FAQ
Hoping someone else has seen this before.

I have a few dozen Dell R610 systems with CentOS 5.2 that are
using kernels from 5.3 and 5.4 (2.6.18-128.1.10.el5 & 2.6.18-164.6.1.el5),
that at random lose layer 2 network connectivity either partially
or totally. Running tcpdump on the interface reveals only ARP
broadcasts, no responses. Switch reports no packets being
received on the interface.

Systems can run for days/weeks or even months without an issue then
drop off the network. At first I thought it was the Dell switches
which we had lots of problems with but it has happened on two other
brands of switches as well(Cisco and Extreme), so I no longer believe
it's the switch but rather the systems.

The workaround is to restart the network on the system. I have even
configured the bonding driver to do ARP requests and fail over to
the backup link in the event that fails but wasn't successful there
either as both links can go down, and/or the system can go into
"degraded" state where it can reach some systems but not others.

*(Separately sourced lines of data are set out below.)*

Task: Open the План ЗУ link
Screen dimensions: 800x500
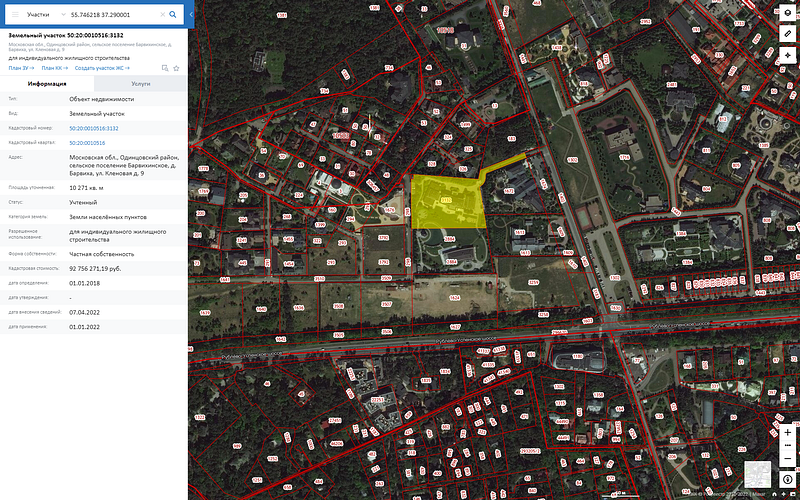Action: point(20,68)
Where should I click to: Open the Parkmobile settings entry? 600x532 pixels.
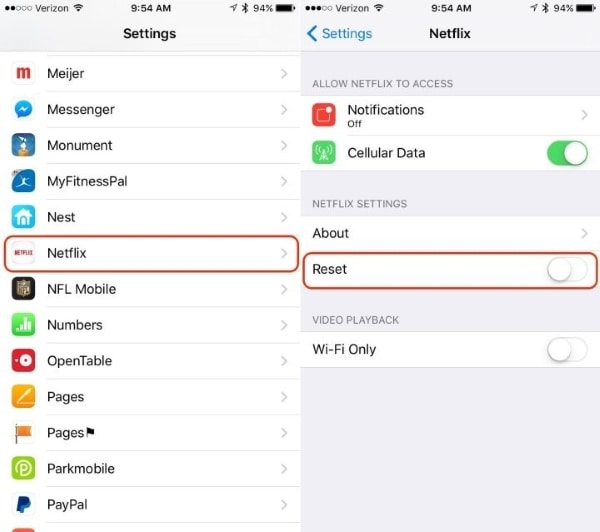[x=152, y=468]
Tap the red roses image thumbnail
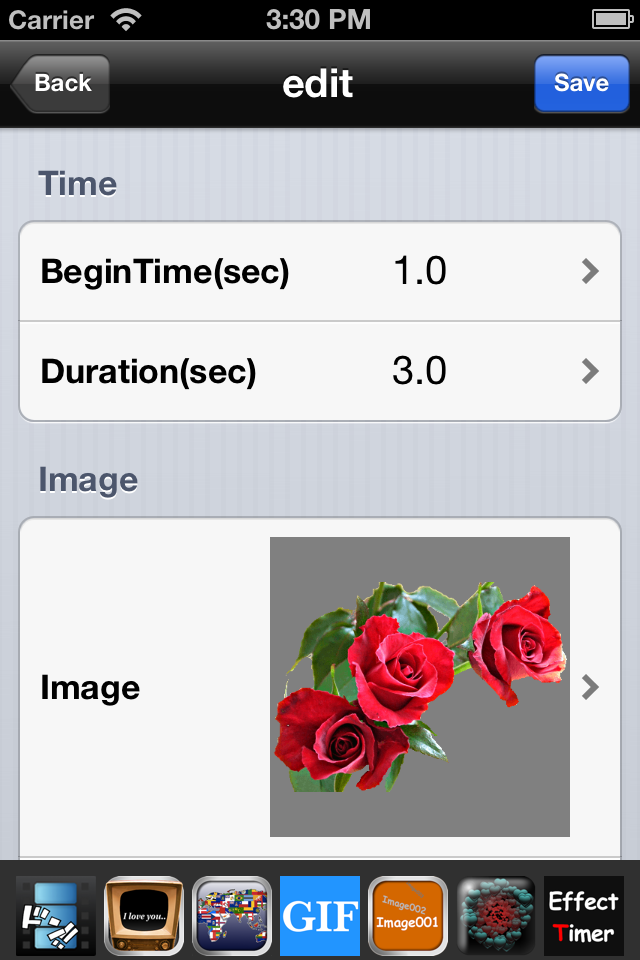Screen dimensions: 640x960 coord(420,687)
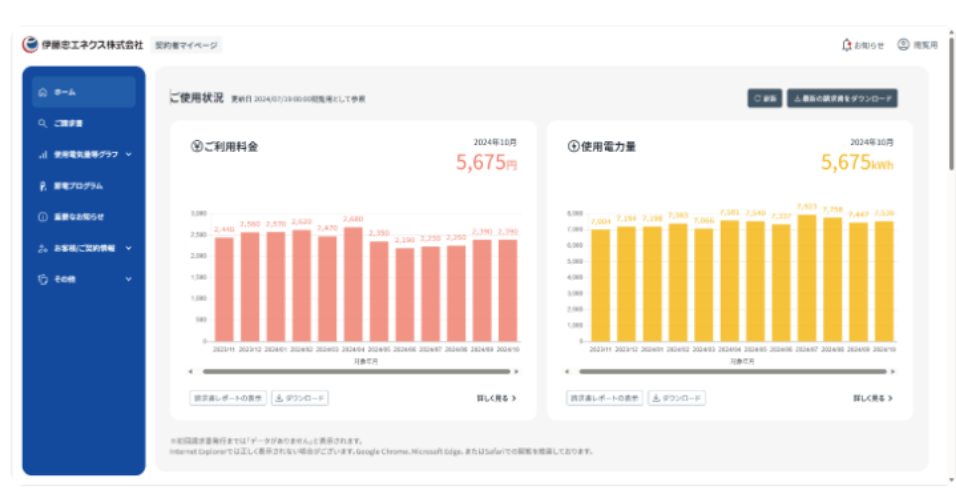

I have ESXi systems running on the same hardware and to-date have not
seen any of them drop off the same way.

System can be under high traffic load at the time or completely
idle, it doesn't seem to make a difference. No log entries indicating
what might be going on.

I have a case open with Dell but am not expecting a whole lot from
them, maybe I'll get lucky though. They asked me to upgrade the NIC
firmware which I did on a batch of systems to no avail(the release
notes for the firmware said nothing about any fixes that sounded
like my issue).

Driver versions:
ESXi (vSphere):
Broadcom NetXtreme II Gigabit Ethernet Driver bnx2 v1.6.9 (December 8, 2007)

Most linux systems(5.3 kernel):
Broadcom NetXtreme II Gigabit Ethernet Driver bnx2 v1.7.9-1 (July 18, 2008)

Some linux systems(5.4 kernel):
Broadcom NetXtreme II Gigabit Ethernet Driver bnx2 v1.9.3 (March 17, 2009)

Happens across at least a dozen systems spread over 4 data centers.

Never seen this sort of behavior before in the hundreds and hundreds
of systems I've run. These systems are all new, the R610 hardware
was released around May 2009, and we've been having issues since
day 1, but only recently have been able to rule the switches out as
the cause.

The latest driver on Broadcom's site is 1.9.20b which seems odd since
CentOS 5.4 seems to come with 1.9.3(the date on the Broadcom site is
more recent than the date on the linux kernel driver in 5.4) Most of
the fixes in the recent driver versions seem to focus around iSCSI,
which I'm not using.

lspci says:
02:00.1 Ethernet controller: Broadcom Corporation NetXtreme II BCM5709
Gigabit Ethernet (rev 20)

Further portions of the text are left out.